▶ _TEXT EXTRACT_:
====================
Ataraxia through Epoché: [Design][Software Engineering][C++] Using/Design type effectively

"On the whole, I'm inclined to say that when in doubt, make a new type."
– Martin Fowler, When to Make a Type
"Don't set a flag; set the data."
– Leo Brodie, Thinking Forth

Considering this talk provides an essential abstraction design for Type.
Yet Golang's multiple variables return programming paradigm should design as follows the concept of considering them as a whole into sum type.

Types as sets of values:

Type, like math's function, defines value domain.
If types' value domain are same, we could consider they are equivalent.
(But not 'equality')
Algebraically, a type is the number of values that inhabit it.

e.g.
How many values?

bool;  // 2, true, false
char;  // 256
void;  // 0
struct Foo {};  // 1
enum FireSwampDangers : int8_t {   // 3
    FLAME_SPURTS,
    LIGHTNING_SAND,
    ROUSES
};

template <typename T> // as many values as T
struct Foo {
    T m_t;
};

Aggregating Types:

When two types are "concatenated" into one compound type,
we multiply the # of inhabitants of the components.
This kind of compounding gives us a product type.
e.g
How many values?

std::pair<char, bool>;  // 256 * 2

struct Foo {  // 256 * 2
    char a;
    bool b;
};

std::tuple<bool, bool, bool>;  // 2 * 2 * 2 = 8

template <typename T, typename U>  // (# of values in T) * (# of values in U)
struct Foo {
    T m_t;
    U m_u;
};

Alternating Types:

When two types are "alternated" into one compound type,
we add the # of inhabitants of the components.
This kind of compounding gives us a sum type.
e.g.
How many values?

std::optional<char>;  // 256 + 1
std::variant<char, bool>;  // 256 + 2

template <typename T, typename U>  // (# of values in T) + (# of values in U)
struct Foo {
    std::variant<T, U>;
}

Function Types:

The number of values of a function is the number of different ways we can draw arrows between the inputs and the outputs.
When we have a function from A to B,
we raise the # of inhabitants of B to the power of the # of inhabitants of A.
Curring, foundation of Lambda Calculus : https://en.wikipedia.org/wiki/Currying
e.g.
How many values?

bool f(bool);  // 4
char f(bool);  // 256 * 256 = 65,536

enum class Foo
{
    BAR,
    BAZ,
    QUUX};
char f(Foo);   // 256 * 256 * 256 = 16,777,216

template <class T, class U>  // U ^ T
U f(T);

The above definition gives us how to present equivalent type:

e.g.

Equivalence:

template <typename T>
struct Foo {
    std::variant<T, T> m_v;
};

template <typename T>
struct Bar {
    T m_t;
    bool m_b;};

Algebraic Datatypes:

the ability to reason about equality of types
to find equivalent formulations

more natural
more easily understood
more efficient

to identify mismatches between state spaces and the types used to
implement them
to eliminate illegal states by making them inexpressible

Making illegal states unrepresentable:

std::variant is a game changer because it allows us to (more) properly express types,
so that (more) illegal states are un-representable.
====================
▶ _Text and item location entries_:
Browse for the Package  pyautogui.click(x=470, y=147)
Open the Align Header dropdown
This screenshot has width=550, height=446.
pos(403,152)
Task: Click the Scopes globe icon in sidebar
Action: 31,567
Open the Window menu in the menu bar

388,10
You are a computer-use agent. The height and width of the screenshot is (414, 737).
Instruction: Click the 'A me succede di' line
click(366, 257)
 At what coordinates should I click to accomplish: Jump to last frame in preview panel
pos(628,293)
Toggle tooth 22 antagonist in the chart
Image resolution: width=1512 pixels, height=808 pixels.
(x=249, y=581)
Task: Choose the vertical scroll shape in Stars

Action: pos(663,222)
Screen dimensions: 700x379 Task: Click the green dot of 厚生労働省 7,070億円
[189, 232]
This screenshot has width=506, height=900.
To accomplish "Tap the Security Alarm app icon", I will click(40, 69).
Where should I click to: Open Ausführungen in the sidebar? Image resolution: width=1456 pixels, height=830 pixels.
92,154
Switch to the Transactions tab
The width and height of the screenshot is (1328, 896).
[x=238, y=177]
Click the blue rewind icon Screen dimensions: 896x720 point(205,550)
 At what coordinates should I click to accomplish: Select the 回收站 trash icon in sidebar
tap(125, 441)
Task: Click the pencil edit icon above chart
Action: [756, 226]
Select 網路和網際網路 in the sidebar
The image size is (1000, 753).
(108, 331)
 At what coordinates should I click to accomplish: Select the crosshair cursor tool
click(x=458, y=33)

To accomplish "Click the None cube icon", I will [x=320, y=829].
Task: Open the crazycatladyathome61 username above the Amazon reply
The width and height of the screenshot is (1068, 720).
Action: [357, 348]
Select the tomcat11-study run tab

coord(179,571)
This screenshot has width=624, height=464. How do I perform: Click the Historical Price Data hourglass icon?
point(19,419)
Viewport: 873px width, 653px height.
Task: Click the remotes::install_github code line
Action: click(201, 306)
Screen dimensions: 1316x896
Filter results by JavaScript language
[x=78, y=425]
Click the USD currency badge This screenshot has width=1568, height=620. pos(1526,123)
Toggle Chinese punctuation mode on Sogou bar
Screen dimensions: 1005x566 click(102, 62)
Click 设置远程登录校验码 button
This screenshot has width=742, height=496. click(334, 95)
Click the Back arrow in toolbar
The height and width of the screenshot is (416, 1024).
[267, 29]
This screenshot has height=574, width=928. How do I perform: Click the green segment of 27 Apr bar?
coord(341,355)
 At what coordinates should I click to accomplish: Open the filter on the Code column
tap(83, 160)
====================
▶ _GOAL OF THE EXERCISE_:
Render this sentence from the post on C++ types in Spanish: "Algebraically, a type is the number of values that inhabit it."

▶ _ANSWER TO THIS EXERCISE_:
Algebraicamente, un tipo es el número de valores que lo habitan.